During the earnings call, UPS CEO Tomé assured shareholders that the company has so far won back nearly 60% of the business it lost during those contract negotiations.
This directly contradicts the claim made by FedEx Chief Customer Officer Brie Carere in December that her company was "holding on to all of the share" it had taken from UPS.
‘A change in the way we work’
It wasn’t just the Teamsters saga that hurt the shipping company’s finances in 2023.
UPS reported an 8.3% decrease in its international business as well, mainly due to “softness in Europe,” as well as freight complications in the Red Sea region and the Panama and Suez Canals.
The company’s business surged to record levels in the early years of the pandemic as more people chose to shop online. But it has struggled to top that benchmark when consumers returned to in-person shopping and curbed their spending amid high inflation.
It tried to adapt by trimming employee headcount from 540,000 during the coronavirus peak to about 495,000 by the end of 2023, through attrition and reduced flying hours, rather than layoffs.

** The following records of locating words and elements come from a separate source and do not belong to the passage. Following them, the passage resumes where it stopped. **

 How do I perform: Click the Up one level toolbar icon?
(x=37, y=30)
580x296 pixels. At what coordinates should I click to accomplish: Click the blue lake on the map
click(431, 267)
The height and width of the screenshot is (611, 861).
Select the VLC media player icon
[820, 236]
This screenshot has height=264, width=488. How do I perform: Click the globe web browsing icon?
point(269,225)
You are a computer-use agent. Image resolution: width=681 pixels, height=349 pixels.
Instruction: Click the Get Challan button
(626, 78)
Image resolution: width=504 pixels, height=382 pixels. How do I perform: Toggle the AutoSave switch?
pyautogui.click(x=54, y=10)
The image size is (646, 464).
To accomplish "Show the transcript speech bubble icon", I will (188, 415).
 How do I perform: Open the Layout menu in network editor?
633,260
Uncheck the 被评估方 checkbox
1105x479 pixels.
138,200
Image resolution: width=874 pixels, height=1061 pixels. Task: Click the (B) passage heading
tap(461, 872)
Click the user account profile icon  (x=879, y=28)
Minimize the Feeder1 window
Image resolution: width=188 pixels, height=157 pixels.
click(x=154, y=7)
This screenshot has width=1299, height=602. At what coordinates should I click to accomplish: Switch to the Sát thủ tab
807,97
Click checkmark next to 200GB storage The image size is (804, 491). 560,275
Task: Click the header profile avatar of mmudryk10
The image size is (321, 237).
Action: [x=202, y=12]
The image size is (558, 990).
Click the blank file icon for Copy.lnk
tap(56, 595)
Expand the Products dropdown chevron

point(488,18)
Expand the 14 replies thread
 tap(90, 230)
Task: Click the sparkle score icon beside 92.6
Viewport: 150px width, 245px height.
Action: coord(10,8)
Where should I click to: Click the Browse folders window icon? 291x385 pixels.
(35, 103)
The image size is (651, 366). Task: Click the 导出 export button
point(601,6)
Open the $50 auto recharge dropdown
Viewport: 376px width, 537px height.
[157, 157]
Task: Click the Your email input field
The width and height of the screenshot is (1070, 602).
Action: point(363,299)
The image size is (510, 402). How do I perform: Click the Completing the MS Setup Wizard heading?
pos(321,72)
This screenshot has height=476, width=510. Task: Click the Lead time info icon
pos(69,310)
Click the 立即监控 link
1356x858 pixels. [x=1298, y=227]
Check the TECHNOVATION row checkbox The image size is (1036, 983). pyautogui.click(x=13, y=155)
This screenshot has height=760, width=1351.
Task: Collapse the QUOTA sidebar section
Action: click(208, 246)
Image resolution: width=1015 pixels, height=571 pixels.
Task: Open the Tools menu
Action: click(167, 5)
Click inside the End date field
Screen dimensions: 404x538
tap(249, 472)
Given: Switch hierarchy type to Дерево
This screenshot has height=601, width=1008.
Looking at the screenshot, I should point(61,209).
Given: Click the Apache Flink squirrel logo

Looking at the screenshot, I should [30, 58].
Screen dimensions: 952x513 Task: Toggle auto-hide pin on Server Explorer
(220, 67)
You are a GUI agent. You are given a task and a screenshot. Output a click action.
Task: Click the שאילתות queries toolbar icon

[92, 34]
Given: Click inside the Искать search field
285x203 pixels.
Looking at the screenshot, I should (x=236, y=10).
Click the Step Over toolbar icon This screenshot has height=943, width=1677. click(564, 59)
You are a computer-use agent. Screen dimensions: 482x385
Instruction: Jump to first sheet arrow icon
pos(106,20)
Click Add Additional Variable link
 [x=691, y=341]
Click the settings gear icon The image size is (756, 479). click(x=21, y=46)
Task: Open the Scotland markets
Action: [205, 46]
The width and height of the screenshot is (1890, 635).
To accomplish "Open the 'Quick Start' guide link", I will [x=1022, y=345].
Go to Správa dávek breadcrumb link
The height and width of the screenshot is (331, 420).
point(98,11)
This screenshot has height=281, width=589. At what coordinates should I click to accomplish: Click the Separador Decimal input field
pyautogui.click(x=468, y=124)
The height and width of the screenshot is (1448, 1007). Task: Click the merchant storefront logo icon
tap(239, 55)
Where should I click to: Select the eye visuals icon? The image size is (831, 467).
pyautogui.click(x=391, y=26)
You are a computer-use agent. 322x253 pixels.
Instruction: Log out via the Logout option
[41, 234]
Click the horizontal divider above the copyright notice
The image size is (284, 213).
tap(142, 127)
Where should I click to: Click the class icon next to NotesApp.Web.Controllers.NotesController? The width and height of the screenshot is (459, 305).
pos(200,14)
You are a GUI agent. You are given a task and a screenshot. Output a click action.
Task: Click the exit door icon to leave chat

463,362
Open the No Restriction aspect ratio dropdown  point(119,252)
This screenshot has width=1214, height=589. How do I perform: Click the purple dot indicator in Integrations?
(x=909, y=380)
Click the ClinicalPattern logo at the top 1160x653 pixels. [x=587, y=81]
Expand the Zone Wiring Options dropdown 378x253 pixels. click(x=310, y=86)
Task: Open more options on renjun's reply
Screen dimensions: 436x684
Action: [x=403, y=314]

But, unfortunately for the UPS employees affected by the job cuts, leadership appears to have found new cost-saving ways to conduct business.
“It’s a change in the way we work,” said CFO Brian Newman. “As volume returns to the system, we don’t expect these jobs to come back. It’s changing the effective way that we operate.”
“We are going to fit our organization to our strategy and align our resources against what's wildly important,” said Tomé. “... we've identified new ways of working and are calling this Fit to Serve.”
UPS shares ended the day down over 8% and were flat in pre-market trading Wednesday.